Work to be completed:
Copy out the lines from the beginning of the records down to the one holding "Run the macro with the green play icon", including that line.

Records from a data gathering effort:
☆ ☆ ☆ ☆

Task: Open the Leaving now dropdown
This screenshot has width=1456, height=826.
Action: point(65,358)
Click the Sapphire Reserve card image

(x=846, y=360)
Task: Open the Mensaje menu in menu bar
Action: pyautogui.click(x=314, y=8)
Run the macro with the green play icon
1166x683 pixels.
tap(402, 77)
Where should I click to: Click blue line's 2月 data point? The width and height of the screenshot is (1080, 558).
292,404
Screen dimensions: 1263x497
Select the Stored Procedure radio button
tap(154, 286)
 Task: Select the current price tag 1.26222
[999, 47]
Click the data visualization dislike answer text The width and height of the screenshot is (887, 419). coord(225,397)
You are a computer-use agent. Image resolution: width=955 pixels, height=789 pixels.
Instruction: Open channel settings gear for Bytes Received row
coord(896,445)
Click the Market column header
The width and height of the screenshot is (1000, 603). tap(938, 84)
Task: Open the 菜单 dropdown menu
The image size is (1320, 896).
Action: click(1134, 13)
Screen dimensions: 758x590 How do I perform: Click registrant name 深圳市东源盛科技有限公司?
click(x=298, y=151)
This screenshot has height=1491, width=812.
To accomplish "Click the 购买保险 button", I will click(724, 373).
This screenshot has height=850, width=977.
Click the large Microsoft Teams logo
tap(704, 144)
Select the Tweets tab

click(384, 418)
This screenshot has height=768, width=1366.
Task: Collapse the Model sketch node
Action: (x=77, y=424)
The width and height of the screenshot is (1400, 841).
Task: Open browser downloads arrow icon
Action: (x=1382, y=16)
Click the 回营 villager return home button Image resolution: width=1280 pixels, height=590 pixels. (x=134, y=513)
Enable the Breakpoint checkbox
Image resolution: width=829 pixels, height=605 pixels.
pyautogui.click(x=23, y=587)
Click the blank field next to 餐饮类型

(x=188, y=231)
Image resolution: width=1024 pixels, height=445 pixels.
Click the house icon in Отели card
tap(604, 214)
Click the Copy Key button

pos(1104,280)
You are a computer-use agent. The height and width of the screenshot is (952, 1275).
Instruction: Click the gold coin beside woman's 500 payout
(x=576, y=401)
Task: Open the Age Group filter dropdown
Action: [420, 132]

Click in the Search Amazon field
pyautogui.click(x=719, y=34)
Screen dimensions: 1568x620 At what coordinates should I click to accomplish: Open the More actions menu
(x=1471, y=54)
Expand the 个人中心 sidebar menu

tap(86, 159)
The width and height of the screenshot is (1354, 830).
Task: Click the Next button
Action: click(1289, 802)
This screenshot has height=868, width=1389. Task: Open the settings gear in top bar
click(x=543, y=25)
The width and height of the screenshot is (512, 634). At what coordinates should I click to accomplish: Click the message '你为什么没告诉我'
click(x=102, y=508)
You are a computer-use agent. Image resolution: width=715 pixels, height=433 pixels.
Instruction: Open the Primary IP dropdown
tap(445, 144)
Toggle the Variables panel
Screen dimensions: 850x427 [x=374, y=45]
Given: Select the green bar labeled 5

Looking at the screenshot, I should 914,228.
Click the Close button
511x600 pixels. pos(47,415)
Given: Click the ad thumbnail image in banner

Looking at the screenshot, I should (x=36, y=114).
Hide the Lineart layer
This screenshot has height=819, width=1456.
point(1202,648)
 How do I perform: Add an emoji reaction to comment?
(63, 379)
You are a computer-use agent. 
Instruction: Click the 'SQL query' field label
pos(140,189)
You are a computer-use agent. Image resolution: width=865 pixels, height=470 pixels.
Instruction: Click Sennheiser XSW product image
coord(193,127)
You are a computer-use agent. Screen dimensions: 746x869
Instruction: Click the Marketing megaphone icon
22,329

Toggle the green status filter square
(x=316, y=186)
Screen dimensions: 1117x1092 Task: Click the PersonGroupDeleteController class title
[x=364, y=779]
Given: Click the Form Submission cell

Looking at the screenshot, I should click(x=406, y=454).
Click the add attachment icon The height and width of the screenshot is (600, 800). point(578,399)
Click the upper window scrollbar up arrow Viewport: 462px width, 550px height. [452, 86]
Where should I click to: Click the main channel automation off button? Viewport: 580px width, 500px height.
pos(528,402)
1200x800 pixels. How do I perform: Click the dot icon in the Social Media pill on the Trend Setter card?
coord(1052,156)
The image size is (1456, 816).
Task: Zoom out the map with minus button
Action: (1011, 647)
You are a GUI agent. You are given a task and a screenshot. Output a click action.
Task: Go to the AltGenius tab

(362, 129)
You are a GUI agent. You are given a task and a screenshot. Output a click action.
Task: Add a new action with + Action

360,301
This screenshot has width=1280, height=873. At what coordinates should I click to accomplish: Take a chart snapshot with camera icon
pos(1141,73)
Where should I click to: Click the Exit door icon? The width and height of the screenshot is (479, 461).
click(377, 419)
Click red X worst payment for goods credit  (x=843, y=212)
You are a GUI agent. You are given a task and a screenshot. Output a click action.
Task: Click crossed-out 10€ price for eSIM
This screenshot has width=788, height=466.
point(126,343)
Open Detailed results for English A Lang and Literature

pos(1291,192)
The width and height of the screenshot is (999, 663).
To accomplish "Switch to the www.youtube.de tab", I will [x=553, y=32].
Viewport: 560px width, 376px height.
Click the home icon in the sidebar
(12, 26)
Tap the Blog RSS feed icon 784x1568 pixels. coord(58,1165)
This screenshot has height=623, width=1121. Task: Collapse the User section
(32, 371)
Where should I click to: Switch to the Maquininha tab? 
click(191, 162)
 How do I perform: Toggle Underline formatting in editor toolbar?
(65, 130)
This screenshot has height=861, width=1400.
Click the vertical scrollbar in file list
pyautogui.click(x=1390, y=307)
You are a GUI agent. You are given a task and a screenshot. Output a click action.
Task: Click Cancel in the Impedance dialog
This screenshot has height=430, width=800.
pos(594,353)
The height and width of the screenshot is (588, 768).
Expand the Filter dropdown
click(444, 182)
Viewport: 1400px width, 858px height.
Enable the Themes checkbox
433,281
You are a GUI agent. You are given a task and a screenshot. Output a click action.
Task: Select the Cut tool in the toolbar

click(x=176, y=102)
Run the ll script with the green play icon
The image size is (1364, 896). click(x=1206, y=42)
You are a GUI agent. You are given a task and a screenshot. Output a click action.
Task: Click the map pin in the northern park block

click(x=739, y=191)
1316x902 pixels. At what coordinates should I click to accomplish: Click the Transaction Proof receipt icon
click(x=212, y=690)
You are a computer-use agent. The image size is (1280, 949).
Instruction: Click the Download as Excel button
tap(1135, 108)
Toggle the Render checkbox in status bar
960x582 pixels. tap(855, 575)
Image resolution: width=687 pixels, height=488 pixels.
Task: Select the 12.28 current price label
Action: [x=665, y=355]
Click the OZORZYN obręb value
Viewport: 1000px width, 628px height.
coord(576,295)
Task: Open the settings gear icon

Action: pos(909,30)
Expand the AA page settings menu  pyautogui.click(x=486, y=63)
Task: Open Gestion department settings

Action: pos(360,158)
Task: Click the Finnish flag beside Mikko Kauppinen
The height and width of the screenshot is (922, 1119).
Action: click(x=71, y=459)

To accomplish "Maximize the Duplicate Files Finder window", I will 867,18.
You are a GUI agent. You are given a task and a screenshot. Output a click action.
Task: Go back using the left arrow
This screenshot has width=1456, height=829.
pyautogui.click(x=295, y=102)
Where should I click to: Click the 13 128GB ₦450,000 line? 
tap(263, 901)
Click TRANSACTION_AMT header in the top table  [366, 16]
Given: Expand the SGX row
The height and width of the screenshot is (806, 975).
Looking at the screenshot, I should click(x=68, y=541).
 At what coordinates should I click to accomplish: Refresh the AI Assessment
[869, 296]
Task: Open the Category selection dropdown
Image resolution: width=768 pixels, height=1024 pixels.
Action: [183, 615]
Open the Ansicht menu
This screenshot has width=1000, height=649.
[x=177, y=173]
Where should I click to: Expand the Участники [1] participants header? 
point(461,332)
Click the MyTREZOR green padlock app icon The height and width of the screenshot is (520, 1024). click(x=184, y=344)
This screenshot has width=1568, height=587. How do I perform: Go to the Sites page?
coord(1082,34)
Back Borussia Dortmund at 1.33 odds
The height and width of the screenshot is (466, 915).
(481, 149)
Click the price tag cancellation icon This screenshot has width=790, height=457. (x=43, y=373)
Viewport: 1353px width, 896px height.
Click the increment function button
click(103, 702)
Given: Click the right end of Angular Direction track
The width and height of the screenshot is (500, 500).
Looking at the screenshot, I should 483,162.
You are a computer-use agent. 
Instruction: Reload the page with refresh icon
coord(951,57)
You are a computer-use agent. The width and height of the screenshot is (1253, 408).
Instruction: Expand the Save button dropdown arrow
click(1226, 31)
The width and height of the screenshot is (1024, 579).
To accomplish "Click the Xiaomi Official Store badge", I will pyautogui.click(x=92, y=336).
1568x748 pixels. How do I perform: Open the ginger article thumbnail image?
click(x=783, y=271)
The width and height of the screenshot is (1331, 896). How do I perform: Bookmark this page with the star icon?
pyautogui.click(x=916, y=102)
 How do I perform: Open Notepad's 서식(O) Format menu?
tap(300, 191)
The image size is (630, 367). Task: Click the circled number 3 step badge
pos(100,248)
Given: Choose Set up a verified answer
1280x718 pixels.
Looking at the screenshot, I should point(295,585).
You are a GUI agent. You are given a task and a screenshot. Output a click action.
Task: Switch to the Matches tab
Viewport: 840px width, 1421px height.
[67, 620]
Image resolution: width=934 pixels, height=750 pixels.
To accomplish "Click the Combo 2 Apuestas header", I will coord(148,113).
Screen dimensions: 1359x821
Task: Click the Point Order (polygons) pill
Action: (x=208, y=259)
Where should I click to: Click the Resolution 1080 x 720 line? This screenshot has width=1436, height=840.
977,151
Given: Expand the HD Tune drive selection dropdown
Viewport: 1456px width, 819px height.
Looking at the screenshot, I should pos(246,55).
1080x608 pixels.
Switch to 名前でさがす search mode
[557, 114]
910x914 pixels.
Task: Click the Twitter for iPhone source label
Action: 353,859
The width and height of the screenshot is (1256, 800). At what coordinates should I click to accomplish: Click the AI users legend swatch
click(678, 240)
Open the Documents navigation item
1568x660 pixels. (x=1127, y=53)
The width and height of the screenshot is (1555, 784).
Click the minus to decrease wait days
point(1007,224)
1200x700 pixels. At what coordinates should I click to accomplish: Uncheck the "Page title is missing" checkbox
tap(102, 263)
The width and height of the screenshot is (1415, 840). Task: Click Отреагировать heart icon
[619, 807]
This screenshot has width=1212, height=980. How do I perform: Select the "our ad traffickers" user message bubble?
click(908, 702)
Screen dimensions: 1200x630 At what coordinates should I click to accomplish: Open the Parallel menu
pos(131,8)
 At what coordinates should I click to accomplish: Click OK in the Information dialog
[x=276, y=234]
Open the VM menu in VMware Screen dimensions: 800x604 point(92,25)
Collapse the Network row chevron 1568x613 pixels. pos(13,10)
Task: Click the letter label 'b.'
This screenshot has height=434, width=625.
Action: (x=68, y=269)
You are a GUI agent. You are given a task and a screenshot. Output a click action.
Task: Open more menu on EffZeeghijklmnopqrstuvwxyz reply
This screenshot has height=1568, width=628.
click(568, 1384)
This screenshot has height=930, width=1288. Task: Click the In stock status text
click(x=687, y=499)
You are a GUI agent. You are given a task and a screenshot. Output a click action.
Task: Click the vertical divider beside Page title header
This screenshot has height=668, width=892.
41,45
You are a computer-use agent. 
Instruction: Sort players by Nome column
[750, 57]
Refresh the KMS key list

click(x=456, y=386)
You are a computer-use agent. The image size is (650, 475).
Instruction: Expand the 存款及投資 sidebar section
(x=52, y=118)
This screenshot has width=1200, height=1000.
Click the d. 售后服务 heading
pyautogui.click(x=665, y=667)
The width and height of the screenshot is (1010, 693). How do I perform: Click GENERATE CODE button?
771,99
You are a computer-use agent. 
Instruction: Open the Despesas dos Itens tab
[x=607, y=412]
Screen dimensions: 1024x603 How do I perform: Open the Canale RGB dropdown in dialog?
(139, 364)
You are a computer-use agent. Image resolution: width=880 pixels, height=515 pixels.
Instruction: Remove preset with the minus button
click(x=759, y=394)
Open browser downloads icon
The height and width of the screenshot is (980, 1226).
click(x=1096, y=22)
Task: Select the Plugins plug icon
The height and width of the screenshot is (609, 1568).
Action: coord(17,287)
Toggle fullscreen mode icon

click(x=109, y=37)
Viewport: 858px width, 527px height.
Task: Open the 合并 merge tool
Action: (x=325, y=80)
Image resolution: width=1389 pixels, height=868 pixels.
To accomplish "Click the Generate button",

☆ ☆ ☆ ☆

Written reply:
Task: Open the Leaving now dropdown
This screenshot has width=1456, height=826.
Action: point(65,358)
Click the Sapphire Reserve card image

(x=846, y=360)
Task: Open the Mensaje menu in menu bar
Action: pyautogui.click(x=314, y=8)
Run the macro with the green play icon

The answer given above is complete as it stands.